Text provided:

Despite High Satisfaction, Majority of Gastro-oesophageal Reflux Disease Patients Continue to Use Proton Pump Inhibitors After Antireflux Surgery

A.Madan; A. Minocha


Aliment Pharmacol Ther. 2006;23(5):601-605. 

In This Article

Summary and Introduction


Background: While antireflux surgery is effective in controlling symptoms of gastro-oesophageal reflux, its role in eliminating the use of antireflux medicines after surgery and as such its long-term cost-effectiveness remains controversial.
Aim: To assess the patient satisfaction and the continued medication use following laparoscopic Nissen fundoplication at a tertiary level community hospital.
Methods: Adult patients who underwent laparoscopic Nissen fundoplication at our institution over a period of over 3 years were asked to complete a questionnaire recording their demographic information, date and reason for the surgery, preprocedure and postprocedure symptoms, smoking and alcohol use, and medication use preoperatively and post-operatively. Patients were also asked about their satisfaction with surgery.
Results: One hundred patients participated in the study. Overall, 90% patients experienced satisfaction with their surgery. Eighty percentage patients were willing to undergo surgery again, if needed. Over two-thirds (67%) patients had decrease in the severity of their symptoms. None of the patients had worsening of symptoms post-operatively. However, 80% patients were still taking antireflux medications including proton pump inhibitors (53%).
Conclusions: Most patients continue to use antireflux medications including after laparoscopic Nissen fundoplication despite high satisfaction with surgery.

Task objective:
Can you output the entire abstract on antireflux surgery above, word for word?

(Stored dataset items)
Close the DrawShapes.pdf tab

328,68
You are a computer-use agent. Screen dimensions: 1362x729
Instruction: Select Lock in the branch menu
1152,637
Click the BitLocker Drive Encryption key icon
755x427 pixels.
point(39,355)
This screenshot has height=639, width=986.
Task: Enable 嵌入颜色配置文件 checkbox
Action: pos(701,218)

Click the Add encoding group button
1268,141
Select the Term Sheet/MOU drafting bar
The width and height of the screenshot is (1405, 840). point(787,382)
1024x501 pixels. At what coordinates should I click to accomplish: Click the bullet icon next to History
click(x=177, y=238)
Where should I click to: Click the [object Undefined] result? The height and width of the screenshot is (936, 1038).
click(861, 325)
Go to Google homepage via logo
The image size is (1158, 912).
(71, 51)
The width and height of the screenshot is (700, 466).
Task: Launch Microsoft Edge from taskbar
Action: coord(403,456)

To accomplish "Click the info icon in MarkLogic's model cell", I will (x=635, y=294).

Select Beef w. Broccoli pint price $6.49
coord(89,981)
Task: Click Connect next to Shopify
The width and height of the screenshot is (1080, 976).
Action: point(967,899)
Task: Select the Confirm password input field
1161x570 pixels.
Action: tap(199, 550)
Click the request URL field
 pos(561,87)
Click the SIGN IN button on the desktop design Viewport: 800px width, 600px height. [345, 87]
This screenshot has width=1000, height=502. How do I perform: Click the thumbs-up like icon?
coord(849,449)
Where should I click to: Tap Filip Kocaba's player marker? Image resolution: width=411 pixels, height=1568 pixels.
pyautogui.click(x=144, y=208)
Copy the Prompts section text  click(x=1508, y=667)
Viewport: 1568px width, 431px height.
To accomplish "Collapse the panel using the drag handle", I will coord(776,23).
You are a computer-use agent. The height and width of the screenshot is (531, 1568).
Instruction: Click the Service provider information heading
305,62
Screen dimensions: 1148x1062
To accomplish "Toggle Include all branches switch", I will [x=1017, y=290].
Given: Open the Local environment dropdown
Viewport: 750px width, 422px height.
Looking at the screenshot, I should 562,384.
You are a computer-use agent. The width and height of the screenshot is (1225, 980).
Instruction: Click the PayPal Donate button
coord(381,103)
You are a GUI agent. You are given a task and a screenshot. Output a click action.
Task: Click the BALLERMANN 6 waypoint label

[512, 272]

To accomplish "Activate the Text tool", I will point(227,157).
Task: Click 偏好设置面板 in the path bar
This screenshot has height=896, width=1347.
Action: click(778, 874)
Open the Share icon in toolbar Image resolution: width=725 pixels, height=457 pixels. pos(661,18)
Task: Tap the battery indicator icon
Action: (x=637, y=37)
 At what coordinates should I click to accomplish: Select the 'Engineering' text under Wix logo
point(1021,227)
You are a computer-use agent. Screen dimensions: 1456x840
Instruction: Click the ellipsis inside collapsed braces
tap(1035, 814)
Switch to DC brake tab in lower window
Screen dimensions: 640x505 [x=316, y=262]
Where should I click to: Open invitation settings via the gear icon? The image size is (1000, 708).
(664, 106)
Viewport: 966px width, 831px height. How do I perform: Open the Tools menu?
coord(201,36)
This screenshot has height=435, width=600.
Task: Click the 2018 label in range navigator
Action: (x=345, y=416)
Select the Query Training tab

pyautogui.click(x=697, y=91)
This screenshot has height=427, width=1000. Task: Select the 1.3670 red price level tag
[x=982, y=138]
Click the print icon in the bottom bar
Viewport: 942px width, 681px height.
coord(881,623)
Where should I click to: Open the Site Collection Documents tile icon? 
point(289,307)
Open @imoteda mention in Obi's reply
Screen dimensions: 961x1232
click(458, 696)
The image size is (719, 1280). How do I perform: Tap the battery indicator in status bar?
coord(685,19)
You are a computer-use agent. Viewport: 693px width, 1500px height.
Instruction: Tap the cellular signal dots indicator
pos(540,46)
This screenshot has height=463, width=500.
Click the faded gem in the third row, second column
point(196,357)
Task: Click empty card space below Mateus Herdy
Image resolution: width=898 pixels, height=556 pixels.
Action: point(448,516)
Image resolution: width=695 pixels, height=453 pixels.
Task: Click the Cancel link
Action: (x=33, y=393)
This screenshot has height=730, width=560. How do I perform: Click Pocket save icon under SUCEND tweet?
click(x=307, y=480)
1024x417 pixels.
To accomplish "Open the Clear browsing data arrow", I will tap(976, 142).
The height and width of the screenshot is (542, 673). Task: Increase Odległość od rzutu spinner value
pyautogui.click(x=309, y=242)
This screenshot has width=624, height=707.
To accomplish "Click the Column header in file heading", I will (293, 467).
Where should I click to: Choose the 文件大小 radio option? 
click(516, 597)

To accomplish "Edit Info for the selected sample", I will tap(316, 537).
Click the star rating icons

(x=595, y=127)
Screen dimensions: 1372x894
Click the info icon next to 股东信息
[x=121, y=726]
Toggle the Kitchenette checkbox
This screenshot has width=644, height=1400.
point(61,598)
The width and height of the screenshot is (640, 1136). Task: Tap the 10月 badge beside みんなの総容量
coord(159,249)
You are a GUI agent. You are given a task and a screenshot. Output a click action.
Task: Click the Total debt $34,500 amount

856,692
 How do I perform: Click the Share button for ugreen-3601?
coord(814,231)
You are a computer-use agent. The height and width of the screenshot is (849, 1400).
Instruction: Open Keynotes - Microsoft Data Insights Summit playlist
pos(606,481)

Problem solution:
Despite High Satisfaction, Majority of Gastro-oesophageal Reflux Disease Patients Continue to Use Proton Pump Inhibitors After Antireflux Surgery

A.Madan; A. Minocha


Aliment Pharmacol Ther. 2006;23(5):601-605. 

In This Article

Summary and Introduction


Background: While antireflux surgery is effective in controlling symptoms of gastro-oesophageal reflux, its role in eliminating the use of antireflux medicines after surgery and as such its long-term cost-effectiveness remains controversial.
Aim: To assess the patient satisfaction and the continued medication use following laparoscopic Nissen fundoplication at a tertiary level community hospital.
Methods: Adult patients who underwent laparoscopic Nissen fundoplication at our institution over a period of over 3 years were asked to complete a questionnaire recording their demographic information, date and reason for the surgery, preprocedure and postprocedure symptoms, smoking and alcohol use, and medication use preoperatively and post-operatively. Patients were also asked about their satisfaction with surgery.
Results: One hundred patients participated in the study. Overall, 90% patients experienced satisfaction with their surgery. Eighty percentage patients were willing to undergo surgery again, if needed. Over two-thirds (67%) patients had decrease in the severity of their symptoms. None of the patients had worsening of symptoms post-operatively. However, 80% patients were still taking antireflux medications including proton pump inhibitors (53%).
Conclusions: Most patients continue to use antireflux medications including after laparoscopic Nissen fundoplication despite high satisfaction with surgery.